No, giving this an R rating doesn’t make it a less sucky movie. It just makes it a terrible movie with f bombs and blood spattered around. So like when you carpet bomb the bathroom with some floral scented room spray after annihilating the commode with the remains of your Taco Bell extravaganza. You only made the doo doo smell worse by hot gluing dead rotten flowers to your turd grenades and now the stench is clinging to your clothes and hair making you radioactive for the next week.

To be fair, there’s probably enough for fans of the game to enjoy here. There are a ton of fights, all of them bloody, all of them fatal, though no actual tournament.
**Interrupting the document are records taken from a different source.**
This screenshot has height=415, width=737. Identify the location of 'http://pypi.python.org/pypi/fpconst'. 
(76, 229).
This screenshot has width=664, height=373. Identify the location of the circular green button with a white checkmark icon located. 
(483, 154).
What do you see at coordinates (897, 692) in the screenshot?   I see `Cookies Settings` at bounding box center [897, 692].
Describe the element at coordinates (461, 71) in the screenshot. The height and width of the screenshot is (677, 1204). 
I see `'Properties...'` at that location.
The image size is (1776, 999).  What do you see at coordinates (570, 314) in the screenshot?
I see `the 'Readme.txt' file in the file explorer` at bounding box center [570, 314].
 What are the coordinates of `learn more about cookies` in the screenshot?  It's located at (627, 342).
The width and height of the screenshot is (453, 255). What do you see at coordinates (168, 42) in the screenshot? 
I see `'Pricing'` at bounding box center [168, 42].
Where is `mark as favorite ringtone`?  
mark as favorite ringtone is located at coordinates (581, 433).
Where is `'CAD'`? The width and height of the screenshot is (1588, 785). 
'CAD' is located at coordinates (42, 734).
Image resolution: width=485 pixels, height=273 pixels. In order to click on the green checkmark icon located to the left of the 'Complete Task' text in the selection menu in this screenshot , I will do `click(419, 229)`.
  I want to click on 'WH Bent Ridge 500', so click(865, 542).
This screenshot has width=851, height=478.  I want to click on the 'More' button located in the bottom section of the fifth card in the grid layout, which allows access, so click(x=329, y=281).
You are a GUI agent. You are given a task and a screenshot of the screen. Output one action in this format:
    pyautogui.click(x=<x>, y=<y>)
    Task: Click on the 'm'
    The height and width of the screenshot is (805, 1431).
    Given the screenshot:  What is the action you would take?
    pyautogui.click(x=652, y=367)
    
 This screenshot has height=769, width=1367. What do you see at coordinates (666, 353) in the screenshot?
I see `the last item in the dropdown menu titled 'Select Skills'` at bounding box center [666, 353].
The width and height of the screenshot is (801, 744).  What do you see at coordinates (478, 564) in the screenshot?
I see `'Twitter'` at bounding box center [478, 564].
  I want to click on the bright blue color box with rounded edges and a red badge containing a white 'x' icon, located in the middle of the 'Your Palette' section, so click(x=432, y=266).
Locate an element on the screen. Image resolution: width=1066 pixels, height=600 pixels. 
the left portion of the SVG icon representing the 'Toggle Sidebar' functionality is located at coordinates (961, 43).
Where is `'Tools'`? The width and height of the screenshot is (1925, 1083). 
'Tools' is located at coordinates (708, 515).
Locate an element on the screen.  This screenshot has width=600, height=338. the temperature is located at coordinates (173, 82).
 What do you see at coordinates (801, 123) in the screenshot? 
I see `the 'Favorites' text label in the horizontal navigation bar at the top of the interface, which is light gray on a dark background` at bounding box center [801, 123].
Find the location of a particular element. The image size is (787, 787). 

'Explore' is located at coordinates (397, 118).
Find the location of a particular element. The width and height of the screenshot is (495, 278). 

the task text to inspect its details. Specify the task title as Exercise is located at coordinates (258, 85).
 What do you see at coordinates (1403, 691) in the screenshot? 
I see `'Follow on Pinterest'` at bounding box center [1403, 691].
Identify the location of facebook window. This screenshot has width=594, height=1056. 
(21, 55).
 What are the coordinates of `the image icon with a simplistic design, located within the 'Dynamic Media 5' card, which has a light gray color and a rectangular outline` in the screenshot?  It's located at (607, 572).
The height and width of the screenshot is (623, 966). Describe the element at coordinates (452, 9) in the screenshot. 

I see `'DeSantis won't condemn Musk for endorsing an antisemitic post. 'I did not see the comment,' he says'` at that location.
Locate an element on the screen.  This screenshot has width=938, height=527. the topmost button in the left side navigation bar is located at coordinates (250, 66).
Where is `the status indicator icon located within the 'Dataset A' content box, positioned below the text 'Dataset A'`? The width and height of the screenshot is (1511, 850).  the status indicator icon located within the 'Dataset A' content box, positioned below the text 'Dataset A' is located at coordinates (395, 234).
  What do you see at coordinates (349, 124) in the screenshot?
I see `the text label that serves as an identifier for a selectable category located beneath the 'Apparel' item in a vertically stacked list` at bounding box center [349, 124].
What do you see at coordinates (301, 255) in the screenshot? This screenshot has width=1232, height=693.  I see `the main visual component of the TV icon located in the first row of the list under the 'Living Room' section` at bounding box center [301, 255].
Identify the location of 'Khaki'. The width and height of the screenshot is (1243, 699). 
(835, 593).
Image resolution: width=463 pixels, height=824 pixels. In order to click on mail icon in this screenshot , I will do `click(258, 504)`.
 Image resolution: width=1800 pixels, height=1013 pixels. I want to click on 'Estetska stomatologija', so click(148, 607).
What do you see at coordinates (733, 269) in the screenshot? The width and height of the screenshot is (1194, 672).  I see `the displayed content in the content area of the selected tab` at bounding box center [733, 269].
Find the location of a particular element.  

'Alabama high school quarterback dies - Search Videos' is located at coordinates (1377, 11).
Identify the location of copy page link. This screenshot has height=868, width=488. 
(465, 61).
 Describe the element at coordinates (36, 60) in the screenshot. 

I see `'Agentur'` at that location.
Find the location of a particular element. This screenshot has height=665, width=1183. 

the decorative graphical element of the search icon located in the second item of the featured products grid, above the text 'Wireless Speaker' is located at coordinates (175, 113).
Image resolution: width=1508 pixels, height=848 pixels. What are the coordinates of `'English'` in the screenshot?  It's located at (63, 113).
All game characters deliver their signature finishing moves so there’s plenty for past players to feel nostalgic about and present players to feel smug about since they can point out all the Easter eggs to their non playing friends who, trust me, do NOT care.

The character of Cole Young, predictably a MMA fighter past his prime and instantly forgettable, (played by Lewis Tan who auditioned for Marvel’s Shang-Chi but lost out to Simu Liu because they wanted a lead with comedic chops, if that and the casting of Awkwafina gives you an indication of the tone of that movie) isn’t an in-game character and was created specifically for this film. Which makes me ask why the character had to be a dude at all? Why couldn’t we have an ass kicking female descendant of Hanzo’s defending Earthrealm from Outworld’s incursions? Did they think viewers would be confused since Hanzo’s daughter was the sole survivor, and we’d think the present day character, hundreds of years later, is his actual daughter? Or did they think that one Earthrealm lady fighter in the form of Sonya Blade was more than enough? I shouldn’t have to point out how stupid that is. If you can have five (four and then three depending on where you are in the movie) dudes as Earthrealm’s champions, you can have two ladies at minimum. That was a missed opportunity.

The most annoying part of this movie is not that the majority of it was so terrible, it makes you lose all faith in humanity. It’s that there was a much better story lurking around the edges of this devil’s spawn gift that keeps on giving. Hanzo Hasashi was on screen for a fraction of the entire movie’s run time and yet he was a much more compelling character than all of Earthrealm’s champions put together. I would have much preferred to watch his backstory leading up to Bi-Han’s attack on his home and/or his journey to hell and how he conquered its fires. Stop teasing me with these poseur badasses when you had the real deal engaging in awesomeness off camera. It’s like the John Wick movies without John Wick, just a bunch of rando assassins.

They’re planning four more movies, hoping to capture some MCU style magic and box office success, but that’s easily six movies too many. Just give me one movie focused solely on Hanzo Hasashi and I might forgive you the atrocity that was this first one.